Ha, watch out! Another classic example of a lib “journalist” trying to sound intelligent but coming across as a doofus.
This is an actual paragraph that @ebruenig wrote. http://t.co/mkXUVA0pyZ pic.twitter.com/HM7M3PMnqC
— Ben Howe (@BenHowe) April 6, 2015
Please…
Via The New Republic:
If you type in the original page for Rolling Stone’s December 2014 story “A Rape on Campus: The Struggle for Justice at UVA,” you’ll be redirected to “What Went Wrong?,” a report about the article published Sunday by the Columbia Journalism Review. Rolling Stone officially retracted its blockbuster story, which had garnered more than 2.7 million views. The retraction comes on the heels of the Charlottesville Police Department’s announcement that there was not enough evidence to pursue an investigation of the story’s titular rape, which now appears to have been something between a delusion and a hoax.

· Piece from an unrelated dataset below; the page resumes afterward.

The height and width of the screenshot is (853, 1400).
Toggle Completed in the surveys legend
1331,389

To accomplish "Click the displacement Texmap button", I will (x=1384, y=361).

What did go wrong? A whole host of things, most of them probably more interesting to journalists than readers. There were dazzling editorial oversights, like the decision not to contact the three friends allegedly present on the night of the assault, and mundane human error, like the assumption that everyone who had heard Jackie’s story had been told the same tale. Still, the mother of all these blunders seems to have predated the article’s eventual litany of technical failures. Sabrina Rubin Erdely, the investigative journalist and true-crime writer who penned the essay, set out with an answer in search of a question, a conclusion about systematic indifference to rape which she needed the right story to backfill. If she had written a fictional account of a rape that met all her article’s needs, I can’t imagine it would have been too different than the horrifying one that issued from Jackie, which should have set off alarm bells then.